Hi. Here is some work that I have done with line plots in R and ggplot2.
The dataset that I have chosen for this is on Belgian phone calls data from 1950 to 1973. The R documentation in the MASS library has this information about this dataset.
To start, load the libraries MASS and ggplot2.
# Line Plots In R
# Reference: R Graphics Cookbook by Winston Chang (2012)
library(MASS) # Dataset library
library(ggplot2) # Data visualization
From the MASS dataset library, there is a dataset called phones
. This phones data is saved into a variable called belgium_phonecalls
.
# Belgium Phone Calls Data:
belgium_phonecalls <- data.frame(phones)
The head()
and tail()
functions are used to look at a small sample of the data.
# Preview the data:
head(belgium_phonecalls); tail(belgium_phonecalls)
## year calls
## 1 50 4.4
## 2 51 4.7
## 3 52 4.7
## 4 53 5.9
## 5 54 6.6
## 6 55 7.3
## year calls
## 19 68 182
## 20 69 212
## 21 70 43
## 22 71 24
## 23 72 27
## 24 73 29
I do not like the year values with the last digits only. Adding 1900 to the first column would be ideal here. Also, I rename the column names using colnames()
.
# Add 1900 to the year column:
belgium_phonecalls[, 1] <- 1900 + belgium_phonecalls[, 1]
# Rename column names:
colnames(belgium_phonecalls) <- c("Year", "Number_Calls")
# Preview the data again:
head(belgium_phonecalls); tail(belgium_phonecalls)
## Year Number_Calls
## 1 1950 4.4
## 2 1951 4.7
## 3 1952 4.7
## 4 1953 5.9
## 5 1954 6.6
## 6 1955 7.3
## Year Number_Calls
## 19 1968 182
## 20 1969 212
## 21 1970 43
## 22 1971 24
## 23 1972 27
## 24 1973 29
Using the ggplot2
package in R, a simple line plot can be created from our data table.
## Simple Line Plot:
plot <- ggplot(belgium_phonecalls, aes(x = Year, y = Number_Calls))
plot + geom_line()
One can easily see that the number of phone calls (in millions) has increased dramatically starting at around 1963 to about 1968. Someone with domain knowledge of Belgium and the phone industry would likely know what contributed to the increase and decrease number of phone calls from around 1963 to 1970.
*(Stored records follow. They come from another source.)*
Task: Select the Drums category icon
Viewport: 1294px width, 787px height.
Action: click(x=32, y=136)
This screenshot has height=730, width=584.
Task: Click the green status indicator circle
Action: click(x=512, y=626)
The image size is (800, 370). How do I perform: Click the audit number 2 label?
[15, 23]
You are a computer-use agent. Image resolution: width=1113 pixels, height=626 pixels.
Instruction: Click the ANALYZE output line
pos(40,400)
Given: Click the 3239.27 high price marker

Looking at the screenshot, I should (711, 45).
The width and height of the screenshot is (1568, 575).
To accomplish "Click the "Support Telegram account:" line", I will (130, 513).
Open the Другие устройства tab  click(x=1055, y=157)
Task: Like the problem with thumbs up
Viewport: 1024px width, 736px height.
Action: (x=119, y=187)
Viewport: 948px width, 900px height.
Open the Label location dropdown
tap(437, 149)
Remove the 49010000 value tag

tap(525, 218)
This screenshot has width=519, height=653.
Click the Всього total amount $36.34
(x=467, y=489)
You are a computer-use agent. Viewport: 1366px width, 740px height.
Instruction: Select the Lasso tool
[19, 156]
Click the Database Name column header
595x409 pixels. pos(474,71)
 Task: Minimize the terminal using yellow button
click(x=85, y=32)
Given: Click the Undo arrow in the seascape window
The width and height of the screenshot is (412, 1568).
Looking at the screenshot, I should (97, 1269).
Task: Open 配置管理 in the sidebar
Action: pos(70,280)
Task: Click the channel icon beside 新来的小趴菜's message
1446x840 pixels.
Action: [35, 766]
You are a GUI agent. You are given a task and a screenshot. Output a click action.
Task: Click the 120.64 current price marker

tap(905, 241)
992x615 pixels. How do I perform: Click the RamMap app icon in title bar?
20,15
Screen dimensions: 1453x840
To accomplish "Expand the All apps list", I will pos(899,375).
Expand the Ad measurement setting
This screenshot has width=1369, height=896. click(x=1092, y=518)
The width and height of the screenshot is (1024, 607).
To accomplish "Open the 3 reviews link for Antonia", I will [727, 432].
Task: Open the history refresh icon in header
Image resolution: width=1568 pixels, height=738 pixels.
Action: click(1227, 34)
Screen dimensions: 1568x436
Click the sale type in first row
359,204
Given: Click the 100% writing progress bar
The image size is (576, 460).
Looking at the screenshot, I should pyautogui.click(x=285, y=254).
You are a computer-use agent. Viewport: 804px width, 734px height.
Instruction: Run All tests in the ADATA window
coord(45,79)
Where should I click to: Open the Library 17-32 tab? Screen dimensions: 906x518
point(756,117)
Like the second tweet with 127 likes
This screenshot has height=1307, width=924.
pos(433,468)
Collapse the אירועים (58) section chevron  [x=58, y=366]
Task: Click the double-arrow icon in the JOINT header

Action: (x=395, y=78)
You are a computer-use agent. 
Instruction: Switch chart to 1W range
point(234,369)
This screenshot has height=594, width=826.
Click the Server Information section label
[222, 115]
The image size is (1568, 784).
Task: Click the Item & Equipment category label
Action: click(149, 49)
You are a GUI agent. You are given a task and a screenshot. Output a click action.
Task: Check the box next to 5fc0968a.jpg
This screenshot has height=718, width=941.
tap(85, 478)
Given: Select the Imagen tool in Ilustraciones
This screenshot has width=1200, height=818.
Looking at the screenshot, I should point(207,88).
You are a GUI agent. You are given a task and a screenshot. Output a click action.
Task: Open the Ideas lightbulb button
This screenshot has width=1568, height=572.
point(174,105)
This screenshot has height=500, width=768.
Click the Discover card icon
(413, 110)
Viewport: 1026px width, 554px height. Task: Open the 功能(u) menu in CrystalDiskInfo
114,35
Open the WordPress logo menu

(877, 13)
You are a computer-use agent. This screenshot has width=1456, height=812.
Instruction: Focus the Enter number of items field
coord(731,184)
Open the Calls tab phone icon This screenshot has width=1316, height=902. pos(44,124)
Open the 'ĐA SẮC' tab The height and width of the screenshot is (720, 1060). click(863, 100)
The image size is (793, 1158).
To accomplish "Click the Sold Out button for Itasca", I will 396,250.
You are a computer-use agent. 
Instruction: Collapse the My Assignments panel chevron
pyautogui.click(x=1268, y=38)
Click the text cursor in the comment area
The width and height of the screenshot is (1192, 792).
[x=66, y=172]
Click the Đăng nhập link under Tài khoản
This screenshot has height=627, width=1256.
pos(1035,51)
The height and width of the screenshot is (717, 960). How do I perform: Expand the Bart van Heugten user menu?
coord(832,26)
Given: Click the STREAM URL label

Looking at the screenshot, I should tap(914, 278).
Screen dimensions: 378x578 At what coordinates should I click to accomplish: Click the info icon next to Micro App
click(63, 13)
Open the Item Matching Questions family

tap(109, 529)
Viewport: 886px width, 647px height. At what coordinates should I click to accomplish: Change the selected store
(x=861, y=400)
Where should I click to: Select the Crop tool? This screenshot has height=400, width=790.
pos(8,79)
The neat thing about ggplot2
in R is that it provides more variety and more choice for the R user/programmer. Here are some variations of the line plot.
If I want to add data points with the line, I simply add geom_point with geom_line()
on top of the ggplot()
function saved in plot.
## Adding dots with the line:
plot + geom_line() + geom_point()
The points above are somewhat small and the colour could be changed. Here is a different version of the above.
## Coloured dots and coloured line:
plot + geom_line(colour = "darkgreen") +
geom_point(colour = "blue", shape = 21, size = 3, fill = "blue")
The line colour has been changed to dark green and the points have a different size, shape and are now blue.
To make the plot more complete, labels and other features need to be added. Here is the code and output.
## A polished line plot with labels:
plot + geom_line(colour = "darkgreen") +
geom_point(colour = "blue", shape = 21, size = 3, fill = "blue") +
labs(x = "\n Year \n", y = "Number Of Calls (Millions) \n",
title = "Belgian Phone Calls Data (1950 - 1973) \n") +
theme(plot.title = element_text(hjust = 0.5, colour = "brown"),
axis.title.x = element_text(face="bold", size = 12),
axis.title.y = element_text(face="bold", size = 12),
axis.text.x = element_text(vjust = 0.2),
legend.title = element_text(face="bold", size = 10))
R Graphics Cookbook by Winston Chang (2012)
R Documentation in the faraway package.